HAVANA — For months, Cubans have been treated to an uncharacteristically blunt assessment of their future by none other than their president, Raúl Castro.

They do not work hard enough and live too much off the state dole, he has said. The economy has been based on an unworkable math in which two plus two “equals six or eight,” as he put it in a speech on Saturday. And the leadership has failed to groom a young generation to take over, leaving the upper echelon of the party dominated by standard-bearers of the revolution who are as old as 87.

No longer, he has promised, pushing forward a battery of changes, vastly expanding small businesses and, for the first time since the 1959 revolution, allowing Cubans to buy and sell private homes, something now done only through a bustling underground market.

But if winds of change — and it remains to be seen if they will end up being breezes or gusts — are emanating from the convention hall where the Communist Party held its sixth congress over the last three days, Cubans seem ambivalent, even skeptical, that the end result will upend the island.

“We have a way of making changes but keeping everything the same,” said Johan Rodríguez, 22, who supplements his meager state accountant salary by selling trinkets on the street. “The basic problem is we have no money. I am hoping what they are discussing will change that.”

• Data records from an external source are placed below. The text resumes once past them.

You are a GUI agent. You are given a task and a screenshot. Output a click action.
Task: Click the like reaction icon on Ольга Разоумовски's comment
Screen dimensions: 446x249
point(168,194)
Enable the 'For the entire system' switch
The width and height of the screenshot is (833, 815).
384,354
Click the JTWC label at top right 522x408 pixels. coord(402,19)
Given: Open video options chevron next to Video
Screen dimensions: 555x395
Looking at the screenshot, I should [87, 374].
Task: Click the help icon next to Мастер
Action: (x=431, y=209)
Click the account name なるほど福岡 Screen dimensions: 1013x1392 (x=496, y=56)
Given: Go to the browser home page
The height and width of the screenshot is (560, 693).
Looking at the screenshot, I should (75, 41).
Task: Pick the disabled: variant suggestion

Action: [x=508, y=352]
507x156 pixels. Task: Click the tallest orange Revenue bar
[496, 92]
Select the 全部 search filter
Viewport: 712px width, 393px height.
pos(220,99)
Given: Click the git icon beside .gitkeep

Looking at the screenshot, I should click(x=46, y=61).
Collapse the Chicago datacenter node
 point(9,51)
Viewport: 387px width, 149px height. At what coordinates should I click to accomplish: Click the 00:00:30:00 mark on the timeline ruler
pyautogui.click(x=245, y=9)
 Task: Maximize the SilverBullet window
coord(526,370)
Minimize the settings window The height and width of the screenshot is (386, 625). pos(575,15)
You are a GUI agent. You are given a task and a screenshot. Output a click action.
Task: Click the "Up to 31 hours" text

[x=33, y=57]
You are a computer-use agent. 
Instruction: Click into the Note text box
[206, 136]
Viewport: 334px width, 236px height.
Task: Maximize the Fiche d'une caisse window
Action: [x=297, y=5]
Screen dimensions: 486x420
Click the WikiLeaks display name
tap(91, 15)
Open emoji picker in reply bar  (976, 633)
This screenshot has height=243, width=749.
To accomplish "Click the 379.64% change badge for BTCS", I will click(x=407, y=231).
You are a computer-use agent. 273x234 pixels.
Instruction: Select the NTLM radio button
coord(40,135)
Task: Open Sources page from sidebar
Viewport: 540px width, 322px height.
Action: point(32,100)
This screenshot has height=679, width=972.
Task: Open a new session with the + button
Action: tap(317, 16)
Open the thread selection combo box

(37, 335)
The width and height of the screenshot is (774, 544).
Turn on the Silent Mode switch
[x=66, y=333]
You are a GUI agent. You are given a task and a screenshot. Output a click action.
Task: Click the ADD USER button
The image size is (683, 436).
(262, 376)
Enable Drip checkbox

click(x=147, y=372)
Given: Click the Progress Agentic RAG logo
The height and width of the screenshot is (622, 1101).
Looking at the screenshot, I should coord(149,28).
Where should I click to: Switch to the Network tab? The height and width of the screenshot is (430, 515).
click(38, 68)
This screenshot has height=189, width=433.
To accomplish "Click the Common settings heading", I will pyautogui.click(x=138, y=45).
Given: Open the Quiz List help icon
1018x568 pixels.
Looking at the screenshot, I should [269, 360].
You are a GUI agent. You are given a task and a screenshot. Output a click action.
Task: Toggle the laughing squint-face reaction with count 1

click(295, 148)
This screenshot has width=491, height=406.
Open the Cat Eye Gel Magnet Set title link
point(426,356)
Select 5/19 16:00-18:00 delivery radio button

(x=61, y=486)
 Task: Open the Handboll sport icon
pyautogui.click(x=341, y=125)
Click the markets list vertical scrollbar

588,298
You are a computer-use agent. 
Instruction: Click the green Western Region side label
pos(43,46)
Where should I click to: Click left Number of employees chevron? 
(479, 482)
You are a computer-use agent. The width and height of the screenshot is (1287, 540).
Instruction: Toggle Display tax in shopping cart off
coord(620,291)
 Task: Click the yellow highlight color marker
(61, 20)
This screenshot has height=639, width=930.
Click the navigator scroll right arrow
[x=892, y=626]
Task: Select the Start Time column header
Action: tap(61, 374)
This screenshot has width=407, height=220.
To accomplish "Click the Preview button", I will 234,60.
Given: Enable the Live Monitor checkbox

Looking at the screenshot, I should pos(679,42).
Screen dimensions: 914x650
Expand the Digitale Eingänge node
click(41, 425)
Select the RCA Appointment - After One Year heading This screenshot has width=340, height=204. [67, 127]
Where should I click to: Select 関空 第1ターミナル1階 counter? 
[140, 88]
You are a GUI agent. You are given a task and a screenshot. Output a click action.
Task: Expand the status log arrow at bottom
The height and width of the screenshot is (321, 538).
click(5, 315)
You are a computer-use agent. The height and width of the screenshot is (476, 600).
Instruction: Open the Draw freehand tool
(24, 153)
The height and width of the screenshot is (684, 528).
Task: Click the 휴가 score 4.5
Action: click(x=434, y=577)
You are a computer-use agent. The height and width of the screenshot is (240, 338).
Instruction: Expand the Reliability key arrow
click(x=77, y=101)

Mr. Castro has steadfastly avoided using anything like the word capitalism in discussing the new economic platform, lest the United States get the impression a long-lost cousin was coming into the fold. Indeed, he has tended to avoid describing the changes as, well, changes, preferring to cast them as “modernizing” the Socialist model here.

Still, he has proved adept at diagnosing the precarious condition of the economy, warning that Cuba can no longer afford state workers who do little for their checks and even suggesting eventually doing away with the ration books that provide food and other necessities at heavily subsidized prices.

“How will we afford food?” said another young Cuban, a 36-year-old engineer who did not want his name used for fear his remarks would sound too critical to the government. “They will have to lower food prices a lot so people do not starve. This all seems so much so fast.”

Still, Mr. Castro has not been the radical reformer his speeches suggest he might be. He recently stepped back from announced plans to lay off 500,000 state workers, postponing the cuts indefinitely. Last year, he had cast the state’s “inflated work force” as an unsustainable expense, “tantamount to eating up our future and jeopardizing the very survival of the Revolution.”

But instead of the rapid economic overhaul previously laid out by the Communist leadership, Mr. Castro said much of the changes anticipated would come over the next five years.

And although he suggested top leaders like himself serve no more than two consecutive five-year terms, he also complained that the younger generation was ill prepared to take on top jobs.

How, analysts wondered, should that be interpreted as he officially ascends to the top spot in the party — Fidel Castro, 84, disclosed last month that he was no longer the party chief — and selects a new No. 2 at the party, the person who could succeed him as the nation’s president?

Rafael Hernández, a political scientist who edits the magazine Temas here, says there are legions of young party members in the bottom ranks who often hit a wall as they ascend.

“It is about a difficult political change between the generation that has been there for 50 years and the young generation,” he said. “It’s a difficult process and one that they have wanted to be done deliberately gradually so it would not be so traumatic.

“But,” he added, “I think it is not just about more young people. It’s about young people who think differently. We can have young people who think like the old ones or we can have young people who are young and think differently.”

Reading the tobacco leaves, as some call the Kremlinology here, can prove foolhardy since presumed rising stars streak and fizzle out. It is mostly a matter of matching relatively youthful ages with party rank and the frequency of television appearances, particularly near the Castros.

Much of the attention is on Marino Murillo, 50, who defended President Castro’s initiatives when he was the economy minister. Now he holds a new post as a kind of czar overseeing changes designed to push more people into private enterprise.